Saved data entries
>>>>>

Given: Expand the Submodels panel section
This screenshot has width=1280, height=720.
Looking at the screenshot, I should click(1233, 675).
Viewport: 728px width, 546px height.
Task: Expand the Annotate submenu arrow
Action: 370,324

<<<<<

→ WORK INSTRUCTIONS
Return the records in full, exactly as they read.

→ RESPONSE BELOW
Given: Expand the Submodels panel section
This screenshot has width=1280, height=720.
Looking at the screenshot, I should click(1233, 675).
Viewport: 728px width, 546px height.
Task: Expand the Annotate submenu arrow
Action: 370,324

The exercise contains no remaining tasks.